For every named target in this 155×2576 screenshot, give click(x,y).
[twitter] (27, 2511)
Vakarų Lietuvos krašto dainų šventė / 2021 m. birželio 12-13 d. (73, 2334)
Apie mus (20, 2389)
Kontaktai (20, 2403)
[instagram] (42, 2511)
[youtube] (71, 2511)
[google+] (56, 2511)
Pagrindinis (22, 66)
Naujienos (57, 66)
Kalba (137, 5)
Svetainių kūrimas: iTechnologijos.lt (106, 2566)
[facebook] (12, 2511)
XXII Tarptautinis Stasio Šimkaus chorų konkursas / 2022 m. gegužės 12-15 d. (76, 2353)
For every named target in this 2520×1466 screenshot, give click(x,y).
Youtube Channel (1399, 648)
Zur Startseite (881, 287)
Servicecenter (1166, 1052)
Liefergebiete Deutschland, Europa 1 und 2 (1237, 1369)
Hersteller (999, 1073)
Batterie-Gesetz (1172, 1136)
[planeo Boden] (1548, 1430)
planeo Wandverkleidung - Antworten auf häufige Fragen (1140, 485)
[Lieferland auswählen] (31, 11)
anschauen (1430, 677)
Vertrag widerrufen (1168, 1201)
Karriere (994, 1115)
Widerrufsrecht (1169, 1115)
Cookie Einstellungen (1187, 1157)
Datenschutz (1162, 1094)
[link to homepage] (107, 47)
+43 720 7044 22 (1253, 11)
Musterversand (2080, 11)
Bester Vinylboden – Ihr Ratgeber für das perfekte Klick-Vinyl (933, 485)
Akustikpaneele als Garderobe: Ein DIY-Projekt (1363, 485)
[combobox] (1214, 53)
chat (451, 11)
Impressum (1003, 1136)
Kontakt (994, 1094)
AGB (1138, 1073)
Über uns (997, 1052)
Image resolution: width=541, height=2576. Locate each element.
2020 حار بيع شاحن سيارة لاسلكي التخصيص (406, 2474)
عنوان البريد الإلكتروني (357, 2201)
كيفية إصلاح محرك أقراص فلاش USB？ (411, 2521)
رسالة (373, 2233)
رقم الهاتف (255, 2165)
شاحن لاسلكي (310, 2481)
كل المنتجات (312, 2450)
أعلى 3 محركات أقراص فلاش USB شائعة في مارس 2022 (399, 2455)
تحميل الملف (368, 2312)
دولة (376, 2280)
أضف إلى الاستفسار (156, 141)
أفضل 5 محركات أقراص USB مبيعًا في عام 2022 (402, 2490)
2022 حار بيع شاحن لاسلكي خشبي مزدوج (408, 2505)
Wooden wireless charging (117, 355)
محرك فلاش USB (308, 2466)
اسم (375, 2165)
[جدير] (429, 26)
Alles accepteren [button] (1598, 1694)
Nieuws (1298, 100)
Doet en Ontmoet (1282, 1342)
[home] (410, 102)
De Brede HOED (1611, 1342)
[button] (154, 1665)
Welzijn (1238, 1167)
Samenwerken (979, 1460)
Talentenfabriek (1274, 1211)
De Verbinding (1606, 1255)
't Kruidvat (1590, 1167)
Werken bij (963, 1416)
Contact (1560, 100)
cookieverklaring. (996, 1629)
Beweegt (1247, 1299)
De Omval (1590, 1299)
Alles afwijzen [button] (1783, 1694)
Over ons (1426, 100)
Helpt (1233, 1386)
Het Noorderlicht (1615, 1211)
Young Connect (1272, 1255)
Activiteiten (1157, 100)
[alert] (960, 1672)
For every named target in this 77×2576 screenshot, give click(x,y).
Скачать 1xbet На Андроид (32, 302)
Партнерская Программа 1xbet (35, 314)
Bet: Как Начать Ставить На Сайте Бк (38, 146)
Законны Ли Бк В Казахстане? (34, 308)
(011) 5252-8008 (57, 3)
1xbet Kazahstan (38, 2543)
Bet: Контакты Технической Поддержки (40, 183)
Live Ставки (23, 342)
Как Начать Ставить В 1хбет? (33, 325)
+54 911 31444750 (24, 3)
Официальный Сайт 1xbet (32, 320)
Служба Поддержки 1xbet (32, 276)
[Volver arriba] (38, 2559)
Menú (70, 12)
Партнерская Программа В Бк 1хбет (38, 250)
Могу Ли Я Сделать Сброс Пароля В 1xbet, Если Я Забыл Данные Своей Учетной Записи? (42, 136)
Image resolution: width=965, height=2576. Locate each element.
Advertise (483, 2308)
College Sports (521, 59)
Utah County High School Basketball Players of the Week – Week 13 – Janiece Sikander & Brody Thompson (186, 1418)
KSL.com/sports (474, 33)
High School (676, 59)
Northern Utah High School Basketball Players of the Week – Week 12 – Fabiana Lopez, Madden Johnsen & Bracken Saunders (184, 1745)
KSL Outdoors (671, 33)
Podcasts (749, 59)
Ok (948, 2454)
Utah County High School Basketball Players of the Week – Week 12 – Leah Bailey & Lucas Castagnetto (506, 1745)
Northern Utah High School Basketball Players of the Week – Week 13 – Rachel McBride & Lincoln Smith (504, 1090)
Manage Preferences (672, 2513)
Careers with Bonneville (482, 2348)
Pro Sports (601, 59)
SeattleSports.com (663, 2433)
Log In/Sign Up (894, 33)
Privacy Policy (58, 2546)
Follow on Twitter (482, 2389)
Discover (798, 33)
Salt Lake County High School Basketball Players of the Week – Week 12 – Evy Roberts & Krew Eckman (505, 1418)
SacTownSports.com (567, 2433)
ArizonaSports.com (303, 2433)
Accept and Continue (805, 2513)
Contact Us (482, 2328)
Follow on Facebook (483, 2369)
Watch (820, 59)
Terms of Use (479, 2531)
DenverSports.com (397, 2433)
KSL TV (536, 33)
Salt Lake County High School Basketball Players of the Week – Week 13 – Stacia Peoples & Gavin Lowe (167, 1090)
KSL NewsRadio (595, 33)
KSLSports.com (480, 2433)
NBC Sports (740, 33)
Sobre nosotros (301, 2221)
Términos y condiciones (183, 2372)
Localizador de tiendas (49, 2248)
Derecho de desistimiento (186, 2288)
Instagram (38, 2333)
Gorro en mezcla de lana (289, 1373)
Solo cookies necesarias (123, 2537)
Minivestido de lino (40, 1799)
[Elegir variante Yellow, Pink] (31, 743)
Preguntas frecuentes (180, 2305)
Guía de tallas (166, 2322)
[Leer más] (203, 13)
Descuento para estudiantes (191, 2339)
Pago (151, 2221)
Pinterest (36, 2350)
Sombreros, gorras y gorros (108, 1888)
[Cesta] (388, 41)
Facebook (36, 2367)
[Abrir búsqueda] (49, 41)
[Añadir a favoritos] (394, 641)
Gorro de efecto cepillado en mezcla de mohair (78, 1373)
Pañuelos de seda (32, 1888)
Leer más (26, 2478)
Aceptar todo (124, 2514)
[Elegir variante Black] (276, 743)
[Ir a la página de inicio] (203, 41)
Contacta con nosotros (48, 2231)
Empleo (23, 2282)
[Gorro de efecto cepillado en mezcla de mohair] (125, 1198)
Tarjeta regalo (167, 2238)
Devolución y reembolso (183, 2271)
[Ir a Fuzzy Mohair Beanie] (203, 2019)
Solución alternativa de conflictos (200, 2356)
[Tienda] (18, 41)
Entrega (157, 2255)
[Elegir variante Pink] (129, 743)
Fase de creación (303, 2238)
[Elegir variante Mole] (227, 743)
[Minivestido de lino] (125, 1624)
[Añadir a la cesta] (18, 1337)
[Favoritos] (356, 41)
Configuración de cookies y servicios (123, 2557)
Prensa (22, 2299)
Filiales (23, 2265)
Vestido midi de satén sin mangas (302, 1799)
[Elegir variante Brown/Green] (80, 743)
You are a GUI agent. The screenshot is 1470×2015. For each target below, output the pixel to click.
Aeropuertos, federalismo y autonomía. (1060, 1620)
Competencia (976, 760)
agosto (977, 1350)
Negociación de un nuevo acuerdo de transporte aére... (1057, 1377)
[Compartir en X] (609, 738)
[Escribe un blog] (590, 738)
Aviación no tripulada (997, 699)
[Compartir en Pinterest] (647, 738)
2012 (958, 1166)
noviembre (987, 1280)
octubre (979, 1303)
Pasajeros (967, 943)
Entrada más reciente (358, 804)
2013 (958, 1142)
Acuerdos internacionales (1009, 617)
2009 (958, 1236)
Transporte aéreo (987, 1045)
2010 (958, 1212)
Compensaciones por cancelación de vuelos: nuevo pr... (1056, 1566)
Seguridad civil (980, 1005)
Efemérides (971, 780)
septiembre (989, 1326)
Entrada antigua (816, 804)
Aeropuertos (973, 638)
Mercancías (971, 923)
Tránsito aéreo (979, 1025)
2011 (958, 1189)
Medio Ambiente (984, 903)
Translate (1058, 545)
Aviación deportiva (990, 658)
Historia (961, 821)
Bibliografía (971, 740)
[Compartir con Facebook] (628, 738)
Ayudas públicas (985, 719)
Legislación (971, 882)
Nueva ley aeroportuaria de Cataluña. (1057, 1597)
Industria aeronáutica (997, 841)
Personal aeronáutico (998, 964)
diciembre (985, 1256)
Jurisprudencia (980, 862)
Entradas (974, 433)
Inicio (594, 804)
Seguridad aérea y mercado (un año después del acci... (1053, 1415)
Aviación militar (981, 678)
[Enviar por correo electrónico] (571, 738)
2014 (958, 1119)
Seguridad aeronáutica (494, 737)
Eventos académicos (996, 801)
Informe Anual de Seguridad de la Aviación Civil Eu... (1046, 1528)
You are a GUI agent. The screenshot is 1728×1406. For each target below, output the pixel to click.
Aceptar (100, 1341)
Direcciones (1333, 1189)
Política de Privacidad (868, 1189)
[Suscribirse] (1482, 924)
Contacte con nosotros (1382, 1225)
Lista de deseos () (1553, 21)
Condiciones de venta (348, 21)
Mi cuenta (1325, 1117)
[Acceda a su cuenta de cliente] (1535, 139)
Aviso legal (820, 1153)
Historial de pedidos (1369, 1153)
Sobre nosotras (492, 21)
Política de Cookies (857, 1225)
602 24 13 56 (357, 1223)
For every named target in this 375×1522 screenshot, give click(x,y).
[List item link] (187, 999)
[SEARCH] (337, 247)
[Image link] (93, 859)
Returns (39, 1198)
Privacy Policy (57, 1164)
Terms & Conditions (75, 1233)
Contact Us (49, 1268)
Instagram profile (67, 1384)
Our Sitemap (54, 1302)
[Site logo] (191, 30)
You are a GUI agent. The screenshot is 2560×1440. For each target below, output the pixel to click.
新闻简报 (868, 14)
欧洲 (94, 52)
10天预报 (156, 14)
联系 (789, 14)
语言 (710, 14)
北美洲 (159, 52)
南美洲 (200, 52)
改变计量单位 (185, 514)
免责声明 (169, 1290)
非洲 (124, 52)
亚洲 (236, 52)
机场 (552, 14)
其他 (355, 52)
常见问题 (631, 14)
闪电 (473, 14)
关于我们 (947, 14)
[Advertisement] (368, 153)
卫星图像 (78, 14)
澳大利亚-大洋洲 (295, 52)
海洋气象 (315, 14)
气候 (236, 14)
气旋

To do
Which lines in the entries above contain "nosotros"? Pull each of them out.

Solution for this task
Sobre nosotros (301, 2221)
Contacta con nosotros (48, 2231)
Contacte con nosotros (1382, 1225)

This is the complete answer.